Supplied material below:

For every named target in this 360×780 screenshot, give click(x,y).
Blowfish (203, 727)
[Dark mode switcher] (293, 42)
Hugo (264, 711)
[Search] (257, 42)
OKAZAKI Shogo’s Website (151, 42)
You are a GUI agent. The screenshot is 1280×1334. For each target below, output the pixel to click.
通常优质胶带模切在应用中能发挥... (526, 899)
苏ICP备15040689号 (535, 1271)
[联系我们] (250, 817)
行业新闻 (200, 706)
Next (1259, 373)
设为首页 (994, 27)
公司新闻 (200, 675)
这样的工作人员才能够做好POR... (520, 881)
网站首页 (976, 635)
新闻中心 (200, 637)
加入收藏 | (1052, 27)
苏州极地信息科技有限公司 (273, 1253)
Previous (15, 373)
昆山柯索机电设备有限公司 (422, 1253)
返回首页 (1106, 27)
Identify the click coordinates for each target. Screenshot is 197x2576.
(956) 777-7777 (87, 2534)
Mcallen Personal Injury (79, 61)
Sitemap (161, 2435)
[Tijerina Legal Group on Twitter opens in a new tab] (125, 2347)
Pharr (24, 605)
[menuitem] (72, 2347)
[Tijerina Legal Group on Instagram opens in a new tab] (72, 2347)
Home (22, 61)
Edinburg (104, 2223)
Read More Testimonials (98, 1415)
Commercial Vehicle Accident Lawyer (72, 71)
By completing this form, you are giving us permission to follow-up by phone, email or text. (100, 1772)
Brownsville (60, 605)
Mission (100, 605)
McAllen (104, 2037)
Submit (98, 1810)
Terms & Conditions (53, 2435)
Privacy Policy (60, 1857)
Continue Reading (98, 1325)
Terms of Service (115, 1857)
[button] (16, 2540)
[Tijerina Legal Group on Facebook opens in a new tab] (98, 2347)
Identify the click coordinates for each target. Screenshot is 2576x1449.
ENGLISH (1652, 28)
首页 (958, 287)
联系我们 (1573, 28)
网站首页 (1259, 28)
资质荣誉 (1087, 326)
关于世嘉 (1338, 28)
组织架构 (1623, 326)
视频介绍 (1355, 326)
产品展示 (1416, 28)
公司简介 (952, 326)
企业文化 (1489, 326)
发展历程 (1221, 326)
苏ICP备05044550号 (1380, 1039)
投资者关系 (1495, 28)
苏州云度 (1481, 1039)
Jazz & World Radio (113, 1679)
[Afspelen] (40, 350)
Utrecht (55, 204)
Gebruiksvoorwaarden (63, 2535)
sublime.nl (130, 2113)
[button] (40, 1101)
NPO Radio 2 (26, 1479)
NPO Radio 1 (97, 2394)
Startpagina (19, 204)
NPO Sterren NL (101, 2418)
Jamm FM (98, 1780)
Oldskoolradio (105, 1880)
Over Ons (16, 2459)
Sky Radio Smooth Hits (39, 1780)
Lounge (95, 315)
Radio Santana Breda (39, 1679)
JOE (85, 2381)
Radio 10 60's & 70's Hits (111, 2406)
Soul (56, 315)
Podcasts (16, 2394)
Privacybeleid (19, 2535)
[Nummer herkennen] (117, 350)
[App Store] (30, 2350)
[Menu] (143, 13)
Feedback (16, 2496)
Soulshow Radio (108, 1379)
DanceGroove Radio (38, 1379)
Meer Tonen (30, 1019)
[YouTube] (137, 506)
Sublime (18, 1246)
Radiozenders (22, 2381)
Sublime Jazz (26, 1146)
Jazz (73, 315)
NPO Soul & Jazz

End of Supplied material.

■ Your task
Print the data above exactly.

■ Your solution
For every named target in this 360×780 screenshot, give click(x,y).
Blowfish (203, 727)
[Dark mode switcher] (293, 42)
Hugo (264, 711)
[Search] (257, 42)
OKAZAKI Shogo’s Website (151, 42)
You are a GUI agent. The screenshot is 1280×1334. For each target below, output the pixel to click.
通常优质胶带模切在应用中能发挥... (526, 899)
苏ICP备15040689号 (535, 1271)
[联系我们] (250, 817)
行业新闻 (200, 706)
Next (1259, 373)
设为首页 (994, 27)
公司新闻 (200, 675)
这样的工作人员才能够做好POR... (520, 881)
网站首页 (976, 635)
新闻中心 (200, 637)
加入收藏 | (1052, 27)
苏州极地信息科技有限公司 (273, 1253)
Previous (15, 373)
昆山柯索机电设备有限公司 (422, 1253)
返回首页 (1106, 27)
Identify the click coordinates for each target. Screenshot is 197x2576.
(956) 777-7777 (87, 2534)
Mcallen Personal Injury (79, 61)
Sitemap (161, 2435)
[Tijerina Legal Group on Twitter opens in a new tab] (125, 2347)
Pharr (24, 605)
[menuitem] (72, 2347)
[Tijerina Legal Group on Instagram opens in a new tab] (72, 2347)
Home (22, 61)
Edinburg (104, 2223)
Read More Testimonials (98, 1415)
Commercial Vehicle Accident Lawyer (72, 71)
By completing this form, you are giving us permission to follow-up by phone, email or text. (100, 1772)
Brownsville (60, 605)
Mission (100, 605)
McAllen (104, 2037)
Submit (98, 1810)
Terms & Conditions (53, 2435)
Privacy Policy (60, 1857)
Continue Reading (98, 1325)
Terms of Service (115, 1857)
[button] (16, 2540)
[Tijerina Legal Group on Facebook opens in a new tab] (98, 2347)
Identify the click coordinates for each target. Screenshot is 2576x1449.
ENGLISH (1652, 28)
首页 (958, 287)
联系我们 (1573, 28)
网站首页 (1259, 28)
资质荣誉 (1087, 326)
关于世嘉 (1338, 28)
组织架构 (1623, 326)
视频介绍 (1355, 326)
产品展示 (1416, 28)
公司简介 (952, 326)
企业文化 (1489, 326)
发展历程 (1221, 326)
苏ICP备05044550号 (1380, 1039)
投资者关系 (1495, 28)
苏州云度 (1481, 1039)
Jazz & World Radio (113, 1679)
[Afspelen] (40, 350)
Utrecht (55, 204)
Gebruiksvoorwaarden (63, 2535)
sublime.nl (130, 2113)
[button] (40, 1101)
NPO Radio 2 (26, 1479)
NPO Radio 1 (97, 2394)
Startpagina (19, 204)
NPO Sterren NL (101, 2418)
Jamm FM (98, 1780)
Oldskoolradio (105, 1880)
Over Ons (16, 2459)
Sky Radio Smooth Hits (39, 1780)
Lounge (95, 315)
Radio Santana Breda (39, 1679)
JOE (85, 2381)
Radio 10 60's & 70's Hits (111, 2406)
Soul (56, 315)
Podcasts (16, 2394)
Privacybeleid (19, 2535)
[Nummer herkennen] (117, 350)
[App Store] (30, 2350)
[Menu] (143, 13)
Feedback (16, 2496)
Soulshow Radio (108, 1379)
DanceGroove Radio (38, 1379)
Meer Tonen (30, 1019)
[YouTube] (137, 506)
Sublime (18, 1246)
Radiozenders (22, 2381)
Sublime Jazz (26, 1146)
Jazz (73, 315)
NPO Soul & Jazz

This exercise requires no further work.